Many of the most interesting documents in the Burd-Shippen papers are those indicative of political economy and governance from the 1750s onward, particularly concerning the outbreak of the French and Indian War. At this time, the thematic focus of the papers became increasingly to include the troubles of public administration, land disputes, and diplomacy. James Burd’s correspondence with Edward Shippen and Governor James Hamilton featured heavily during this period. Burd operated as a key representative of Pennsylvania’s elites like Shippen and Hamilton in contested regions, where he addressed settlers’ petitions, maintained fortifications and roads, and handled relations with George Croghan and the Six Nations. This period reveals the tensions of maintaining public order during periods of conflict. Petitions from Pennsylvania settlers address local conflicts over taxation and roadbuilding between frontier settlements. After 1754, correspondence increasingly centered on treaties, addressing fears of frontier vulnerability, recruiting laborers, supplying arms, paying wages, and preventing food scarcity. Many of these documents reflect local and imperial perspectives on defense and Native American threats. Colonial officers such as Hugh Mercer, Edward Ward, and William Clapham correspond with Burd and others concerning supply shortages at garrisons and the difficulties of local defense. The Burd-Shippen Papers illustrate the inextricability of mercantile business and credit, local administration, and warfare in late-colonial Pennsylvania. This rich archival source reveals how merchants like Burd and Shippen served as intermediaries between imperial officials, provincial leaders, and settler communities. The papers also show how these same merchants played very direct roles in the militarization of British American society during the Seven Years’ War by funding and organizing the military infrastructure of the colony during periods of imperial conflict.

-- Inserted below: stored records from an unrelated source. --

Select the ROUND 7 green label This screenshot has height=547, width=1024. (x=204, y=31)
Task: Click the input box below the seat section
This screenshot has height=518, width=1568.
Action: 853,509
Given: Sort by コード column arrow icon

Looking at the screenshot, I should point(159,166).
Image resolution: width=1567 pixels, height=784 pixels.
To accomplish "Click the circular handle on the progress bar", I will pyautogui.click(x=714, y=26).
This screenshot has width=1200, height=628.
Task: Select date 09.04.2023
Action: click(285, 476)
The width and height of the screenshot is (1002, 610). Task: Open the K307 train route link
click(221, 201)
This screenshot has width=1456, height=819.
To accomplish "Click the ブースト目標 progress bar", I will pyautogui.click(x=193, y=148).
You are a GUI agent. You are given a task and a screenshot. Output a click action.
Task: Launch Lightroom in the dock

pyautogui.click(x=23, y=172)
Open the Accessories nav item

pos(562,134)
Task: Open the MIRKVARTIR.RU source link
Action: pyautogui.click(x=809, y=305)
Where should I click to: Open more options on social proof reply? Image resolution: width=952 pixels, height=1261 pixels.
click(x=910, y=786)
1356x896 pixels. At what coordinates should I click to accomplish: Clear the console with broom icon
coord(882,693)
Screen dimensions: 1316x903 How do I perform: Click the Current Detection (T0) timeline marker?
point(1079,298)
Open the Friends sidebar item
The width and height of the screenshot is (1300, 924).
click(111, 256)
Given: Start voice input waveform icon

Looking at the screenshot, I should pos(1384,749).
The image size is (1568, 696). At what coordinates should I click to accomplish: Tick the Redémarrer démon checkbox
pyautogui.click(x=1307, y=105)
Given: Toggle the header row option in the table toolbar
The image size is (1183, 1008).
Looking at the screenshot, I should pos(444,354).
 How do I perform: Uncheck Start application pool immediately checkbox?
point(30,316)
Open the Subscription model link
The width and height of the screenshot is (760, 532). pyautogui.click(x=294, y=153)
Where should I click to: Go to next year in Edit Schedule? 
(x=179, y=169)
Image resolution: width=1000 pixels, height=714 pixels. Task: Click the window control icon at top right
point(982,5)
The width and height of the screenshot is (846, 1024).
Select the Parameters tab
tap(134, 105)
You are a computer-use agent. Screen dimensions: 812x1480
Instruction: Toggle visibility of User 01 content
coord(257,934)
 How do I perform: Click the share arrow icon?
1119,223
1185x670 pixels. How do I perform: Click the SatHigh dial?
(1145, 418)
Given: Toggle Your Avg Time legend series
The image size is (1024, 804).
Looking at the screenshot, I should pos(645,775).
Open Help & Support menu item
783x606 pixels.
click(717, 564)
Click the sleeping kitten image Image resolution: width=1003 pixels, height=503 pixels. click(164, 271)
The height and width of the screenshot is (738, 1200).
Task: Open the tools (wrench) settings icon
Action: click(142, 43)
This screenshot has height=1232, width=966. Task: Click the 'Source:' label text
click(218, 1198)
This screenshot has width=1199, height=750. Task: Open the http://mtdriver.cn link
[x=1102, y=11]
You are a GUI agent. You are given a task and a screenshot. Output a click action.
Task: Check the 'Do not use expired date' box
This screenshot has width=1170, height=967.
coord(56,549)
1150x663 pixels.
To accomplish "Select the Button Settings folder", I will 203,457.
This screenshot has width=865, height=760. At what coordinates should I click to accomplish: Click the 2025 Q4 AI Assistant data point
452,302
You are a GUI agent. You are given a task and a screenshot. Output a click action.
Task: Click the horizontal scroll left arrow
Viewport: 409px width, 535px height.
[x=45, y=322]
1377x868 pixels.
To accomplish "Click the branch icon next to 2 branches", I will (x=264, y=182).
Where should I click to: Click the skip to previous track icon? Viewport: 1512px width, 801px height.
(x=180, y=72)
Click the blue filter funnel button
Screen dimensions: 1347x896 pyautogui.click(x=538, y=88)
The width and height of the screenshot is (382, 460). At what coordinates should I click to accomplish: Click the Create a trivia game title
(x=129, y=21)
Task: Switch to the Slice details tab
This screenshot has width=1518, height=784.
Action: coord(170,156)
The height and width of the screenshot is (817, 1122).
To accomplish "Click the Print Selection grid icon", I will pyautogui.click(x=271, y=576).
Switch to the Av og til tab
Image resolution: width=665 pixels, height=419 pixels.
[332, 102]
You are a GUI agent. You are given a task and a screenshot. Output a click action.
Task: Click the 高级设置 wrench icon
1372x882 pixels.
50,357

Many of the themes in the Burd-Shippen Papers concerning the relationship between early American merchants and the state also appear in other manuscript collections at the APS. Many show how such relationships were pertinent through the American Revolution and into the early national period. For example, the Hare-Willing Family Papers indicate trends in the relationship between merchant firms and the Revolutionary state. These documents contain uninterrupted chains of business activity and networks contributing to everything from the Philadelphia wholesale business in the early 1750s, to monitoring the French fortification near Oswego, to negotiations concerning debt in the Bank of North America minutes in 1789. Many of the most thought-provoking pieces in this collection relate to Robert Morris, the famous financier of the Revolution, whose postwar indebtedness required significant negotiation and collateral, as reflected in the writings of merchant-financiers involved in the foundation of the Bank of North America.

photo of manuscript
Two entries in the records of the North American Land Company showing transfers of land from Robert Morris to Sylvanus Brown and Thomas Willing. North American Land Company Records, Volume 1, Box 1. American Philosophical Society. Philadelphia, PA.

The collections at the APS provide a remarkable opportunity to investigate the world of politics, finance, and society in 18th-century America. From legal agreements to account books, to family correspondence, these records demonstrate how early Americans navigated commerce, credit relations, and war from the local to transatlantic levels. Working with these manuscripts has allowed me to connect large-scale processes of war and state formation to the everyday lives of individuals who shaped the economy and politics of early America.